**What the task requires**
State how many lines in the records below contain the string "button", treating case as significant, and give only that number.

[Screen-element location records]

'''

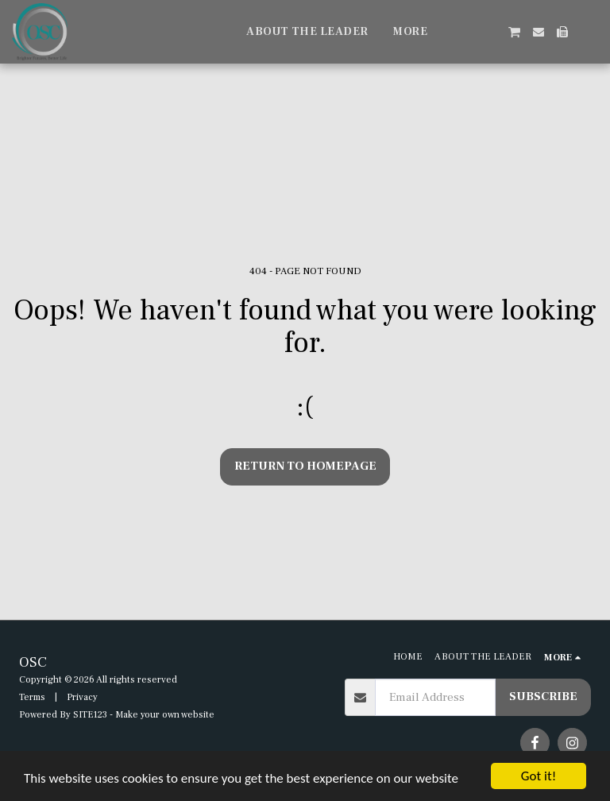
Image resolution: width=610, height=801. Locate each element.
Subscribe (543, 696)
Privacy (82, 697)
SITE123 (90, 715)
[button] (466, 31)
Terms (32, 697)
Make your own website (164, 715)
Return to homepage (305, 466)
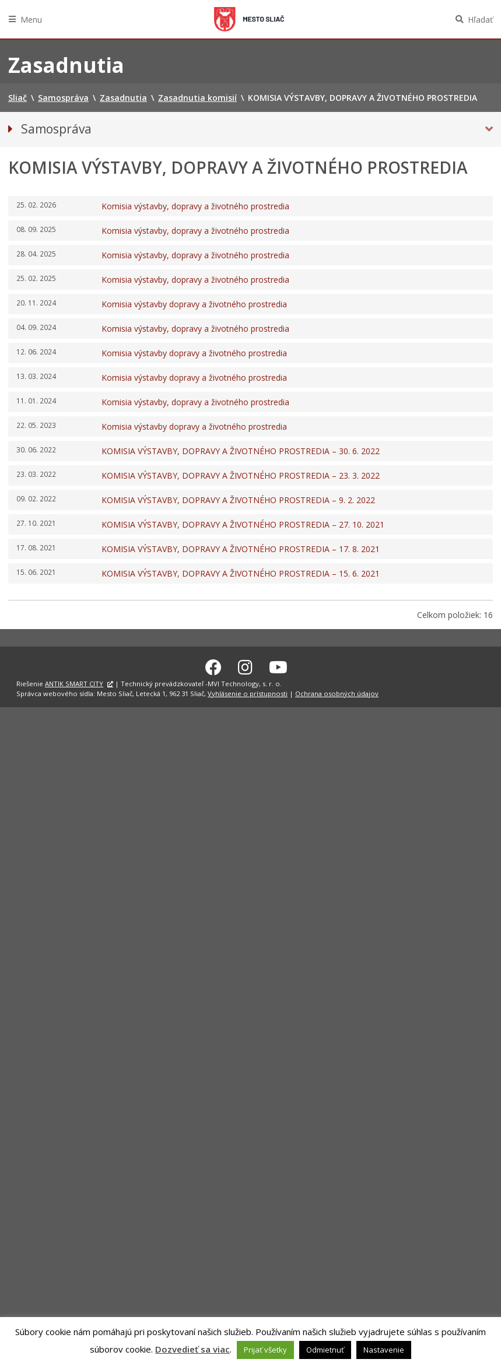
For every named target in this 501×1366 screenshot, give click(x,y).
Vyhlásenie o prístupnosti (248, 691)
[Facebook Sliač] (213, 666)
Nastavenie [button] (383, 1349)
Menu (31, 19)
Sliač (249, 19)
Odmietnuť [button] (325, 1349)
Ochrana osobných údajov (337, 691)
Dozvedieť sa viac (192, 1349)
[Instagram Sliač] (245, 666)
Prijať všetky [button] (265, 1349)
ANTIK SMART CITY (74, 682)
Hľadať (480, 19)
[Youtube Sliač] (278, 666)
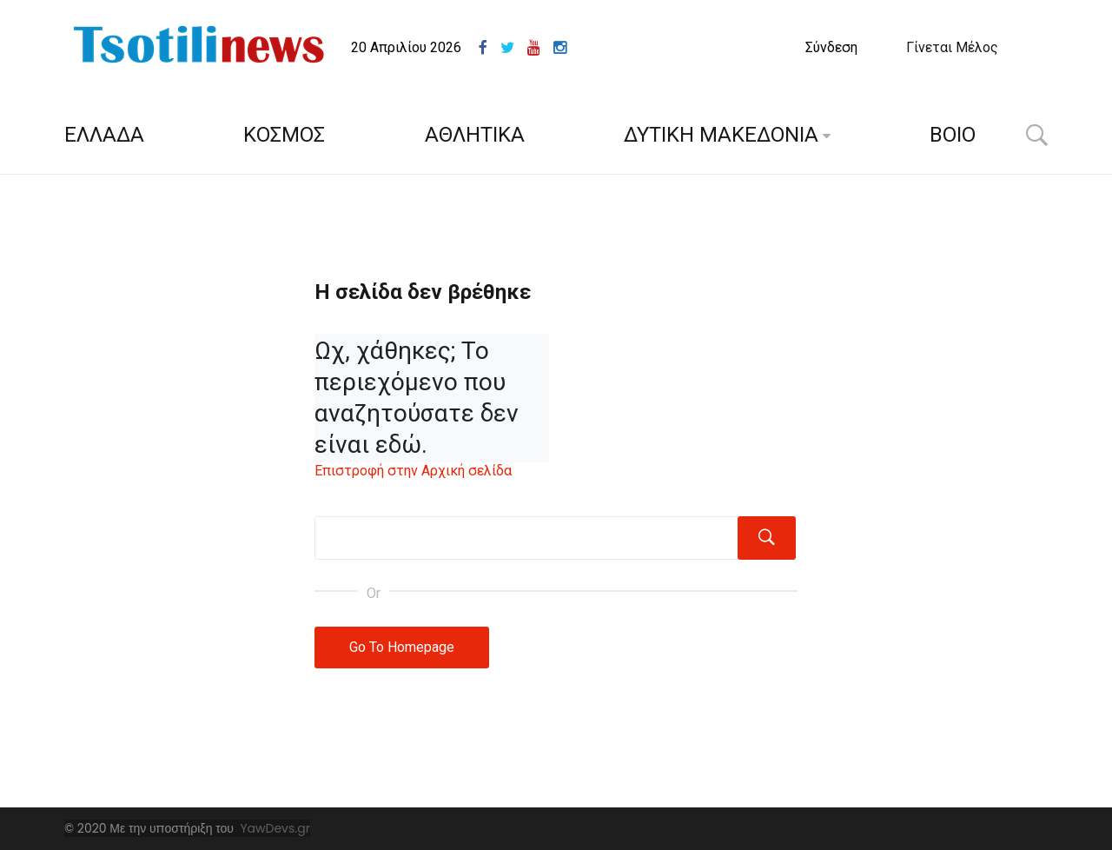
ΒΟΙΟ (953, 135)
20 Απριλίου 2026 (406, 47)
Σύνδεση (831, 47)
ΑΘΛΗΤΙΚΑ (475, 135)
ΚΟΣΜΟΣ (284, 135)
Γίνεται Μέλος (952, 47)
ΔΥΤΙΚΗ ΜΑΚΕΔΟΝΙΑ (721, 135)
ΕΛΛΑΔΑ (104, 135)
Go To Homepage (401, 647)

'''
'''

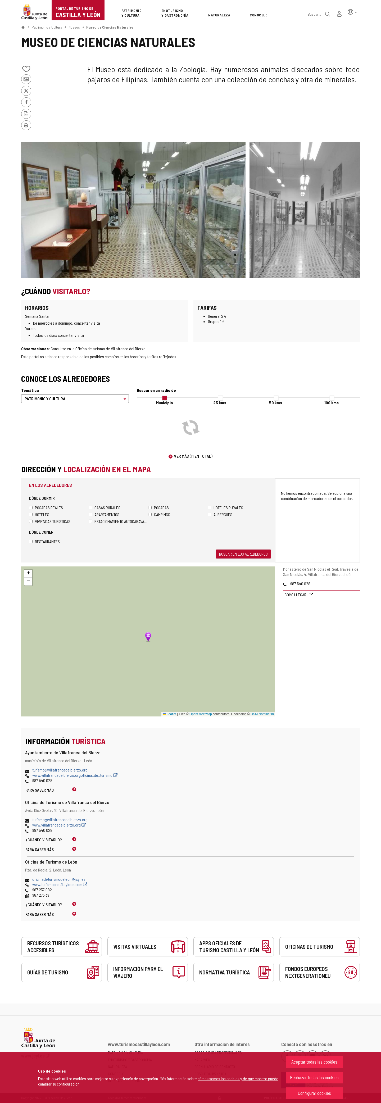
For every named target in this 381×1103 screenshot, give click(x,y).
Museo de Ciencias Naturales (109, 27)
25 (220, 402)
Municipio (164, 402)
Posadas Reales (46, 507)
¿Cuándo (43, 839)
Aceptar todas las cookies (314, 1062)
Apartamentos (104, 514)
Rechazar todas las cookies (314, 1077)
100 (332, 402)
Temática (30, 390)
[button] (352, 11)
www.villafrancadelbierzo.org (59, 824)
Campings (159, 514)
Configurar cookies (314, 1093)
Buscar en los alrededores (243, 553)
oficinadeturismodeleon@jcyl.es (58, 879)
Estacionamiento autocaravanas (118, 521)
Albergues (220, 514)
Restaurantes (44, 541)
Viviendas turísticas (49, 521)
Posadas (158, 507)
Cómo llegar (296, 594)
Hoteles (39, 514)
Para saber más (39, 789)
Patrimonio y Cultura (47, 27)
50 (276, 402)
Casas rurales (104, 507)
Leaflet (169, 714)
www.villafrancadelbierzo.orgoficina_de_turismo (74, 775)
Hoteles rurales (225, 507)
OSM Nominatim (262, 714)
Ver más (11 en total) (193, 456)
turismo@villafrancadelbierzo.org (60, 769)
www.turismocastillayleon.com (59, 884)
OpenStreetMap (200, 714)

'''

**Solution**
5